Las infancias que el Estado no quiere ver: niñas y niños desaparecidos, desplazados y violentados en México

En un país donde el Día del Niño se celebra con pastelitos, festivales escolares y playeras de Pikachu, hay una parte de la infancia mexicana que no aparece en los comerciales ni en los hashtags con globitos. Es la niñez que sobrevive al margen, en las grietas del sistema, invisibilizada por políticas públicas que fallan sistemáticamente en garantizar su derecho más básico: estar viva y segura.

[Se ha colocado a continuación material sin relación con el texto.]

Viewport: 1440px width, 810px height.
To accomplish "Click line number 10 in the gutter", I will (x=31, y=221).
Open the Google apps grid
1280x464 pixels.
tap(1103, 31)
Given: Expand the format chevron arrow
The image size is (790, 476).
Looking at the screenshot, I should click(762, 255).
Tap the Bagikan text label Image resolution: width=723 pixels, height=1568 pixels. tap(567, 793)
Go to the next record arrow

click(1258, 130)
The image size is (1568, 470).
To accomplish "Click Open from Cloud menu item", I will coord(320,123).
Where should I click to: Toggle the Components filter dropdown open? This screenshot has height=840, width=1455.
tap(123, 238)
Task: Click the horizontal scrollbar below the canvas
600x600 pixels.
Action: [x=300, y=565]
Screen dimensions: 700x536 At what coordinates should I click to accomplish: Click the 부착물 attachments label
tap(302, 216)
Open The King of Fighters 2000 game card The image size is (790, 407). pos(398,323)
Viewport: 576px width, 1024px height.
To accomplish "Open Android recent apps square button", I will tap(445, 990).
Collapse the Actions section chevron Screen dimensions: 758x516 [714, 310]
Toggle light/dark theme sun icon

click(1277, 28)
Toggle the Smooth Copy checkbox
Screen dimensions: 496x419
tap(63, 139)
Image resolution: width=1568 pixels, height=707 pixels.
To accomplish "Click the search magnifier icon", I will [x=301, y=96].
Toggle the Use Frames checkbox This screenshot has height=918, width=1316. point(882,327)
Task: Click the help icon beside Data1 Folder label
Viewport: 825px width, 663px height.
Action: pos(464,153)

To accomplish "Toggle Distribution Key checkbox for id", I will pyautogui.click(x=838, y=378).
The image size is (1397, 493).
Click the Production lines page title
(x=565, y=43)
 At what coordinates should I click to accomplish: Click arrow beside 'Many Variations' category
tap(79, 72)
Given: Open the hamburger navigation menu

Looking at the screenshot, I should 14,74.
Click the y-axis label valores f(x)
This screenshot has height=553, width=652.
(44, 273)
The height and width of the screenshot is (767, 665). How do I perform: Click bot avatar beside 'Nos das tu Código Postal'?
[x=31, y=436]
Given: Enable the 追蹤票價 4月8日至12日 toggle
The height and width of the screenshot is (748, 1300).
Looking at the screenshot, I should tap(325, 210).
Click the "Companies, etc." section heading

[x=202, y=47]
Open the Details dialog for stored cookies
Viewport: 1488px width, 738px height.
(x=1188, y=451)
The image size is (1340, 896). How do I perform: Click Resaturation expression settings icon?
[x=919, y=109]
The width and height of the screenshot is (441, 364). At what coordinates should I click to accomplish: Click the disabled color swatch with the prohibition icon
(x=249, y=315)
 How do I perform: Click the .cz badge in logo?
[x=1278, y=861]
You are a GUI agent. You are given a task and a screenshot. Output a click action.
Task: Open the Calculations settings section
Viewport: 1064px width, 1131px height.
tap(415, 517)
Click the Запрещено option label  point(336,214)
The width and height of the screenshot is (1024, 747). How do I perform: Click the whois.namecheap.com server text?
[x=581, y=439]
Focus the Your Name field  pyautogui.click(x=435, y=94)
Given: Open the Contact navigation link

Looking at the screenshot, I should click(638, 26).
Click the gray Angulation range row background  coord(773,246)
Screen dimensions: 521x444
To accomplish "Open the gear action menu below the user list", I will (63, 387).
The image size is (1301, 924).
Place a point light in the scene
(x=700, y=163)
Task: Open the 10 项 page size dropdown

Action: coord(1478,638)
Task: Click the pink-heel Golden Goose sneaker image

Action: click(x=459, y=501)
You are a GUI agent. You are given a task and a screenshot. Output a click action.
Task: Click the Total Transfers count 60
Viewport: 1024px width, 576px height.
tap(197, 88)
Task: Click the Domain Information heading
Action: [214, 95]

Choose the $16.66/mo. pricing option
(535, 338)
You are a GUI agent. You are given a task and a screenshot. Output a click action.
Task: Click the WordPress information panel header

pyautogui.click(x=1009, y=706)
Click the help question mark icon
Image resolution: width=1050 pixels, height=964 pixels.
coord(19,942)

En México, más de 16,378 niñas, niños y adolescentes han sido reportados como desaparecidos entre 2007 y 2024, según cifras del Registro Nacional de Personas Desaparecidas y No Localizadas. Aunque las estadísticas fluctúan y muchas veces se matizan con tecnicismos institucionales, la constante es brutal: en este país, hay niños que simplemente dejan de estar. Y no pasa nada.
En estados como Guanajuato, Guerrero y Estado de México, las desapariciones infantiles no son incidentes aislados, sino fenómenos interrelacionados con contextos de violencia estructural, redes de trata, desplazamiento forzado y crimen organizado. Según Reinserta, al menos 30 mil niñas y niños han sido desplazados en la última década por causas asociadas a violencia armada. En entidades como Chiapas, Michoacán o Zacatecas, hay pueblos donde ya no quedan escuelas abiertas ni parques con columpios: solo silencio y abandono.
La infancia desplazada no aparece en los discursos del 30 de abril. No hay campañas del DIF que nombren su experiencia ni políticas federales diseñadas específicamente para reubicarlos, protegerlos o acompañarlos. Mientras tanto, organizaciones de la sociedad civil intentan —sin recursos suficientes— llenar el vacío que debería ser responsabilidad del Estado.
A esta realidad se suma otra más compleja y dolorosa: la participación forzada de menores en actividades delictivas. De acuerdo con datos del INEGI y estudios realizados por México Evalúa, existen evidencias de que niños desde los 10 años son reclutados por grupos criminales como halcones, mensajeros o incluso sicarios. En muchos casos, se trata de infancias sin acceso a educación, salud o vivienda digna: no es que eligieran “el camino fácil”, es que nunca hubo camino.
Mientras las fiscalías estatales aplican protocolos ineficaces o ignoran reportes de desaparición infantil bajo el viejo pretexto de “seguro se fue con el novio” o “anda de rebelde”, las familias se convierten en investigadoras, peritas y activistas. Ahí están las madres buscadoras cavando con sus manos en los cerros, donde podrían estar sus hijos de 8, de 12, de 16 años. Ahí están también los nombres olvidados en los expedientes: Brandon, Lupita, Diego, Monserrat.
El Estado mexicano parece tener una preferencia: hablar de niñez solo cuando se trata de repartir juguetes o de anunciar programas que no llegan a quienes más lo necesitan. La Ley General de los Derechos de Niñas, Niños y Adolescentes, promulgada en 2014, establece el principio del “interés superior de la niñez” como rector de todas las decisiones. Sin embargo, en la práctica, esto suena más a declaración de PowerPoint que a política real. Prueba de ello es el constante desmantelamiento de programas como Escuelas de Tiempo Completo o el abandono de sistemas de protección infantil en municipios rurales.
En contraste, varios gobiernos locales aprovecharon el Día del Niño para montar actos simbólicos: parlamentos infantiles, concursos de dibujo, kits escolares. Pero fuera del escenario, esas mismas infancias enfrentan contextos de violencia, abandono y revictimización institucional. ¿De qué sirve sentar a una niña en la silla presidencial por un día si su escuela está tomada por el narco o si su hermano menor está desaparecido?
En pleno 2025, seguir hablando del Día del Niño sin reconocer que miles de infancias mexicanas son sistemáticamente violentadas, ignoradas y desplazadas, no solo es irresponsable: es un acto de complicidad. Celebrar a la niñez no puede ser un performance vacío; tiene que ser una exigencia de justicia, memoria y acción.